Materials provided —

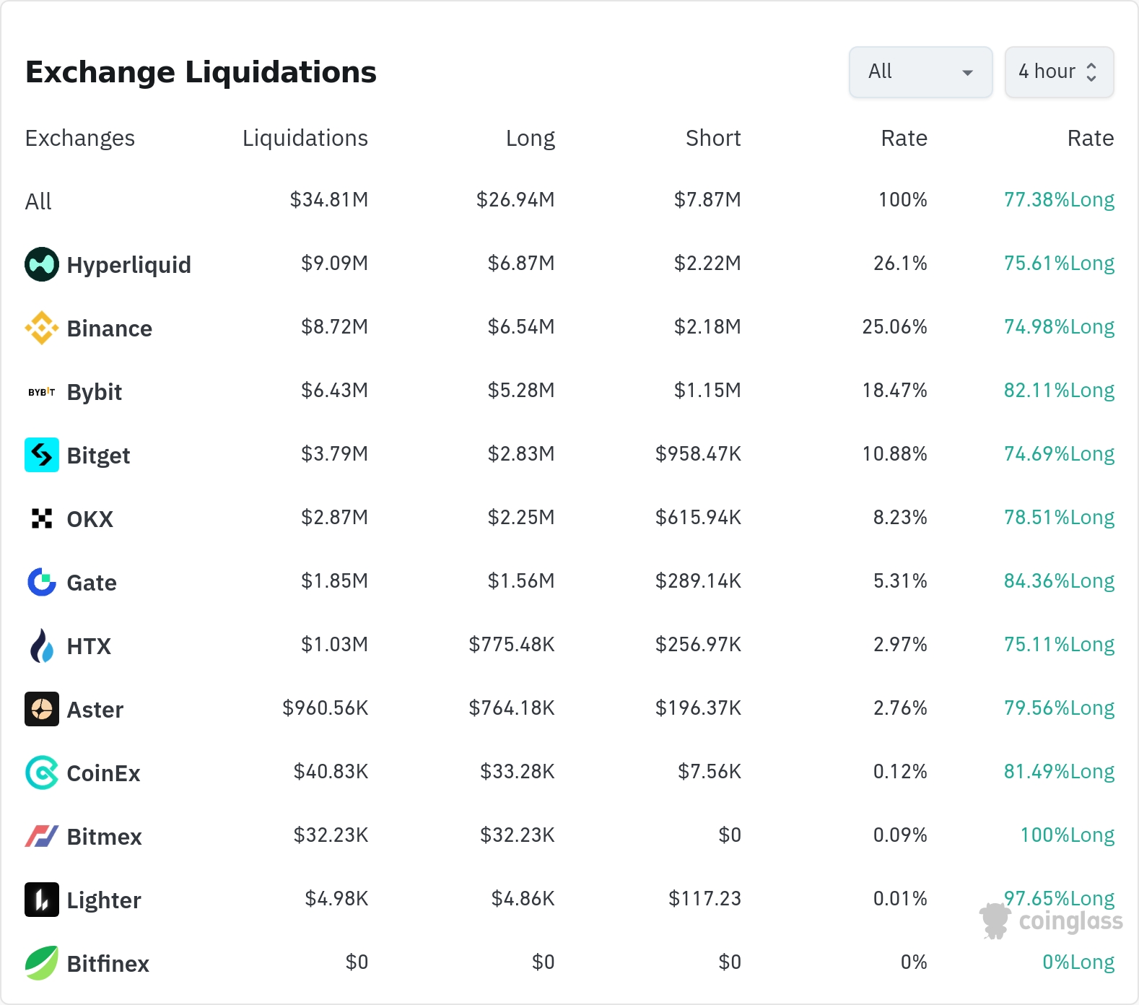
Task: Click the Bitmex logo icon
Action: coord(42,836)
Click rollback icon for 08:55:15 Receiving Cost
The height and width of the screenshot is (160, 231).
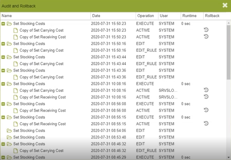pyautogui.click(x=206, y=123)
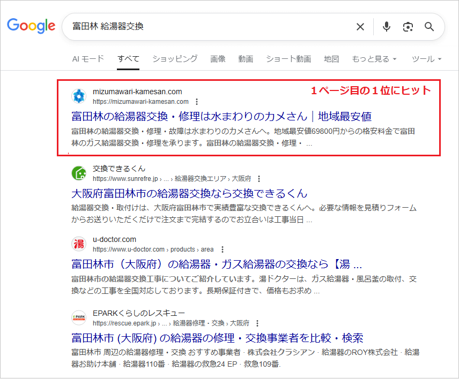This screenshot has width=459, height=379.
Task: Open the ツール dropdown menu
Action: click(x=426, y=59)
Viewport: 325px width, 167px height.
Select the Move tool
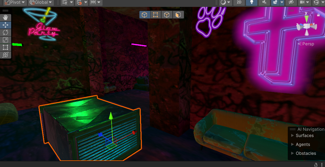(x=5, y=25)
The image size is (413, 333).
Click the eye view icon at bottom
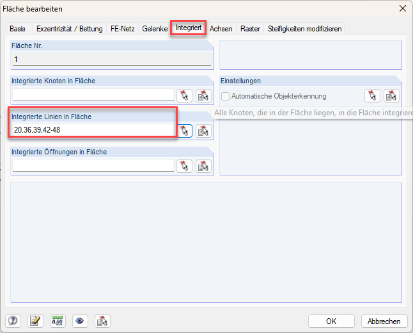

Task item — Nothing but the lines from the one containing "The image size is (413, 333)." through the end of the listing should be printed, each exactly as it appears and without pictures.

Answer box —
The image size is (413, 333).
Click the eye view icon at bottom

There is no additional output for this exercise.